台場駅でおりてフジテレビの見学コースをまわって展望台にのぼり、お台場海浜公園の向こうに林立する高層ビル群を眺めたあと、屋上庭園のレストランで休憩した。
時間は午後四時を回っていて、ぼくは気が気ではなかった。
美咲さんはのんびりアイスコーヒーを飲みながら周りを眺めているけど、今日の目的は、美咲さんが小さいころに別れたお母さんに会いに行くことで、ぼくの拘束時間は午後六時までとなっているからだ。東京の台場駅から神奈川県の川崎大師駅まではだいたい一時間ちょっとかかると思う。下手すると、川崎大師について美咲さんのお母さんの家を探しているうちにタイムリミットの午後六時を過ぎちゃいそうだ。そうすると超過料金が加算されることになる。
美咲さんにそのことを話したら、残りのアイスコーヒーを一気に喉に流し込んで立ち上がった。
「早く言ってくりゃーせ! のんびりしてられせんがな。追加料金なんて払えんがね。わたし、帰りの新幹線代しかもっとりゃせんもん! そんなことならお台場なんかにゃ来んかったわ」
チッ、と舌打ちされて思わずひるんだ。
美咲さんはバッグを掴むとぼくのことを置いてきぼりにする勢いでレストランの出口に向かって歩きだした。
レジで会計している間に姿がなくなっている。慌ててエレベーター前で追いつくと、かわいい顔を恐ろしげにつりあげて睨みつけてくる。
「青木さんてさ、はっきりものを言わないよね」
きゅうに標準語のタメ口になった美咲さんが、プリプリしながら大勢の人たちと一緒にエレベーターの中に吸い込まれ、ぼくはというと、かろうじてドアぎりぎりに乗りこむことができた。
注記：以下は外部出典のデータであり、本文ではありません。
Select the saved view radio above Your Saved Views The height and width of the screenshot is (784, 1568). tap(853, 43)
「そんなふうじゃお客のわたしが困るじゃないの。六時になりましたからぼくはこれで失礼します、とか言われたら、わたしはどうすればいいのよ」
エレベーターを降りて、台場駅へ向かう道すがら、我慢できないと言うようにしゃべりだす。
ぼくは「はあ」とか「すみません」とかの返事しかできなくて、気弱な態度がさらに彼女の神経をいらだたせたようだ。
「わざわざ新幹線に乗って、小学生の頃に別れたお母さんに会いたくてやってきたのよ。それが、ちょっと寄り道していただけで時間切れなんて、アホらしくてやってられないわよ。目的も達していないのにお金だけふんだくるんじゃサギでしょ」
「い、いやあ、サギって違うと思うけど」
「サギでしょ。午後六時まであと一時間もないのよ。五十三分でお母さんのところに連れていってくれて会わせてくれるの?」
「や、あの、それは無理かも。川崎大師につく頃には完全に六時を回っているよね?」
「ね? ってなに。ね? って首傾げてもかわいくないし気持ち悪いだけなんですけど。だいたい青木さんて、年いくつなのよ」
「十、九、歳です」
「わたしより一つ上なだけじゃない。信じらんない。一つしか違わないわけ。たった一つ」
呆れたように首を振る美咲さんの三歩後ろをついて歩きながら台場駅から新橋駅に戻って、都営浅草線で京浜急行の川崎駅方面に乗った。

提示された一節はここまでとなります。